PAGE EXTRACT →
*** Begin section ***

Because the women had never received precise information about their relatives’ mutation, Tianna’s mother was tested for the full panel of breast cancer-related genetic mutations — including BRCA1, BRCA2, and others — and discovered she had a mutation on BRCA1. Tianna was tested for the same BRCA1 mutation and found out that she, too, was positive. Both women underwent double mastectomies to treat their breast cancer and greatly reduce any future risk. Tianna’s mother later had a hysterectomy with ovary removal in November 2021 to lower her risk of ovarian cancer. Tianna is consulting with her gynecologist about fertility preservation as a first step before considering ovary removal. 

“Testing was actually very simple to do,” she said. “Because of COVID-19, I spoke with the genetic counselor over the phone and she took my family history, including the ages at which relatives were diagnosed. I was then tested right in my gynecologist’s office — the nurse took a swab [of cells from my cheek] and it was not a long process at all.” 

Knowledge is power 

Knowing she carries a BRCA1 mutation not only helped Tianna make sense of her cancer diagnosis at age 35, but it also prepared her to discuss inherited risk with Jasmine one day. Still, she said she understands why her mother couldn’t face the idea of getting tested while her grandmother was dying of ovarian cancer. 

“My husband even asked me, ‘What do you think it would have been like if your mother had gotten the genetic test sooner?’ I understood why she did not want to at that time. Knowing myself, if I had tested positive then, I probably would have wanted to remove my breasts and ovaries, and I might never have had Jasmine,” she said.

*** End section ***

STUDY MATERIAL →
*** Begin section ***

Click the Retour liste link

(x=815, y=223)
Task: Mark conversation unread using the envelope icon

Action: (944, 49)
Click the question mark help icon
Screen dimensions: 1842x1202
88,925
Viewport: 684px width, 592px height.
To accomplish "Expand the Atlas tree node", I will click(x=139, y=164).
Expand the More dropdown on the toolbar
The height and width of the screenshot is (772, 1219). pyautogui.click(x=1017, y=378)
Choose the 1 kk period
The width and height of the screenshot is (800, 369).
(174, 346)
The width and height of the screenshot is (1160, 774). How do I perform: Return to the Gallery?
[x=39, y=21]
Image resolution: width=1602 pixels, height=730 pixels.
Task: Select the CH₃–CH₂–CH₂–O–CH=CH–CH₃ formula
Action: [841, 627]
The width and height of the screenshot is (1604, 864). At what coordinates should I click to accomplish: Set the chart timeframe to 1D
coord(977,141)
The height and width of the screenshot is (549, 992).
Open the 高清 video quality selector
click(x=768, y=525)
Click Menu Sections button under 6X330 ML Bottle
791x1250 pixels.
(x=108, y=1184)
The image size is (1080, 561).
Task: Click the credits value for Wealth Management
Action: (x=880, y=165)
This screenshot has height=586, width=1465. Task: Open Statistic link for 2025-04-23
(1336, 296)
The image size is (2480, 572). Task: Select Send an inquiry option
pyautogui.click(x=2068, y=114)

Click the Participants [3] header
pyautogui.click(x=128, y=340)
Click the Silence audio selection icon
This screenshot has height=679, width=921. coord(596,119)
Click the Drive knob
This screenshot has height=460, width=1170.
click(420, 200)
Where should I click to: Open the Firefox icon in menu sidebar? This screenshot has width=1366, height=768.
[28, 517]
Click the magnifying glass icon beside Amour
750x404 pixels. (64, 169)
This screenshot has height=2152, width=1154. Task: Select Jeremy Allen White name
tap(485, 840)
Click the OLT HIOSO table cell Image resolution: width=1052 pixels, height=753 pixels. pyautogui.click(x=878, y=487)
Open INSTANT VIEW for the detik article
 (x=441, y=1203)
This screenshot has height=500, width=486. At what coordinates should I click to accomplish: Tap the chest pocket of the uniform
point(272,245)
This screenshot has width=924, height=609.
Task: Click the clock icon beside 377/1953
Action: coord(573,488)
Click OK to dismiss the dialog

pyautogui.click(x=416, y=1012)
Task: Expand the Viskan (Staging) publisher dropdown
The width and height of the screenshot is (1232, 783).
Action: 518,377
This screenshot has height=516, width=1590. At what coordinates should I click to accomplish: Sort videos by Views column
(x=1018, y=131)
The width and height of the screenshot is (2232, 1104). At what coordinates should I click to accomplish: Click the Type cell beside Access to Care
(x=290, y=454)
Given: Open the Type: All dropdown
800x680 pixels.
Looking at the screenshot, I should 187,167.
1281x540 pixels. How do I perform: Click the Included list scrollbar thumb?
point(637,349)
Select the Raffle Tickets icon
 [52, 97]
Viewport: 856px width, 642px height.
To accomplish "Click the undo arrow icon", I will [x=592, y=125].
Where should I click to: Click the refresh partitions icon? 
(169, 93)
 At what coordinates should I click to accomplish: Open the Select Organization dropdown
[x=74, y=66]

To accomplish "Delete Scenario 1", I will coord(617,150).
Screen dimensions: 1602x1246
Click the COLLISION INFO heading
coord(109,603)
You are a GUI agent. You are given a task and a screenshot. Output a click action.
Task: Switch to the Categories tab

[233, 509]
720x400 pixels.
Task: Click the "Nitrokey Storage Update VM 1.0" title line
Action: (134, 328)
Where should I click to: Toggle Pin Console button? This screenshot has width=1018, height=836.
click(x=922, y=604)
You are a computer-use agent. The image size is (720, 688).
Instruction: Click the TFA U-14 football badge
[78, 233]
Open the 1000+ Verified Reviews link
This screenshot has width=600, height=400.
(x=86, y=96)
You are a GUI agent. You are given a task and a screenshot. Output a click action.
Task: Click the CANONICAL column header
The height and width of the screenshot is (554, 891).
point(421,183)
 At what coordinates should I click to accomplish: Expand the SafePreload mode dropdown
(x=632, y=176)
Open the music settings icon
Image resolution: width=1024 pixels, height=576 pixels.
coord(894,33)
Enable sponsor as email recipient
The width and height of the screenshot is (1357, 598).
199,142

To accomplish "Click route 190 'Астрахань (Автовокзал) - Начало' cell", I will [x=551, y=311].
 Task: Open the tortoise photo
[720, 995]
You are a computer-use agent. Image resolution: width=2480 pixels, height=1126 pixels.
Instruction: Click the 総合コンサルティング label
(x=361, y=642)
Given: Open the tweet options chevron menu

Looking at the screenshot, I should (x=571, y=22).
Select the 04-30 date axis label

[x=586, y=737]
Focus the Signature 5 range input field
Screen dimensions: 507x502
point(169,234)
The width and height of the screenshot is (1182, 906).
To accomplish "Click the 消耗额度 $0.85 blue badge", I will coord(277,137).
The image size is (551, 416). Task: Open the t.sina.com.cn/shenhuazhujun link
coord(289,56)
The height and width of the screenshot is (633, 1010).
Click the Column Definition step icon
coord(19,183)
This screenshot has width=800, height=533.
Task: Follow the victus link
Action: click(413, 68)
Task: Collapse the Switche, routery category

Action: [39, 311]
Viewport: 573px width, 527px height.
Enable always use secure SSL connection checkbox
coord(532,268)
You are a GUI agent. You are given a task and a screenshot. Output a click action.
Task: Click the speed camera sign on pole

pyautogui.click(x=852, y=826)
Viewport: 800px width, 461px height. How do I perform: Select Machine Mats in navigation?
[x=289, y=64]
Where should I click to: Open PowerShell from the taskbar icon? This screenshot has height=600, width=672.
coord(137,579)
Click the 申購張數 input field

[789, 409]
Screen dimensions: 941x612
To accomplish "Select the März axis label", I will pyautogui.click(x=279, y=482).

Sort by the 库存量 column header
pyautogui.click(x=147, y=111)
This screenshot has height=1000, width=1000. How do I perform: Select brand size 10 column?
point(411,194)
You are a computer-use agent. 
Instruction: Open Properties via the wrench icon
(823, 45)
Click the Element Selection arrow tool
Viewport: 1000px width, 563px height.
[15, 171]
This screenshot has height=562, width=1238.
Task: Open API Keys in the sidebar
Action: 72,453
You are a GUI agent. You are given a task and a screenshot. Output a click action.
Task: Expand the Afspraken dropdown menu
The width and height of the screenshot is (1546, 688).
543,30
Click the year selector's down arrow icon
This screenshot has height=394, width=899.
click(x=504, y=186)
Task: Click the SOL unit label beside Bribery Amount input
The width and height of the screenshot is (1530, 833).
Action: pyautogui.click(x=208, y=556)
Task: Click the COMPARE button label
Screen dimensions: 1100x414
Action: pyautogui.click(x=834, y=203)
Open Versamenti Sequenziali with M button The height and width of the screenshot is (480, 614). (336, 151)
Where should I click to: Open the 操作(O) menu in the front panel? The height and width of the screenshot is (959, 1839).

*** End section ***

WHAT THE TASK REQUIRES →
Please continue the passage about Tianna's BRCA1 mutation, starting after its last sentence.

RESULT BELOW →
Tianna doesn’t dwell on the past, but she is determined to use her knowledge to benefit Jasmine and future generations. She encourages other women with strong family histories of breast and ovarian cancer to consider genetic testing and to talk openly with relatives.   

“Just because you have a family history does not mean you carry the genetic mutation — one of my aunts tested negative. And if you do have it, that does not mean you have cancer,” she said.  

“There are so many options women have now to lower their cancer risk. I get that people are scared and they might not want to think about it. But I urge anyone to talk to their doctor and explore genetic counseling. It won’t just help you but it will help your family, and your own children if you have them.  

“Sometimes you have to confront your fears,” she added. “This was my greatest fear that I had to confront one way or another.” 

Sharing her experience 

Because of her test results, Tianna found out she was eligible for treatment with olaparib (Lynparza), a PARP inhibitor that is used to treat BRCA-positive, HER2-negative metastatic breast cancer. Now 36, she is doing well with few side effects and enjoys spending time with two-year-old Jasmine: “She is my therapy and I enjoy every day that I am blessed with.” 

In August and September of this year, Tianna took part in LBBC’s Young Advocate Program, which gave her the tools to use her experience to help others. She has participated in local health fairs and also volunteers as a patient advocate with breast center at the hospital where she was treated. She took part in a study on a new symptom tracker app for people with cancer and hopes to join more research studies in the future.  

“There isn’t enough data out there regarding young Black women diagnosed with breast cancer who have a BRCA gene,” she said.  

As she looks back on all she’s been through these last 15 years, Tianna is hopeful others can learn from her journey.  

“Initially I was like, ‘There could be a gene in my family causing cancer, oh really? And we could be carrying this? I don’t want to know that,’” she said. “But for me now, I can say that genetic testing has been very informative and helpful, and I just want other people to be aware of their options.”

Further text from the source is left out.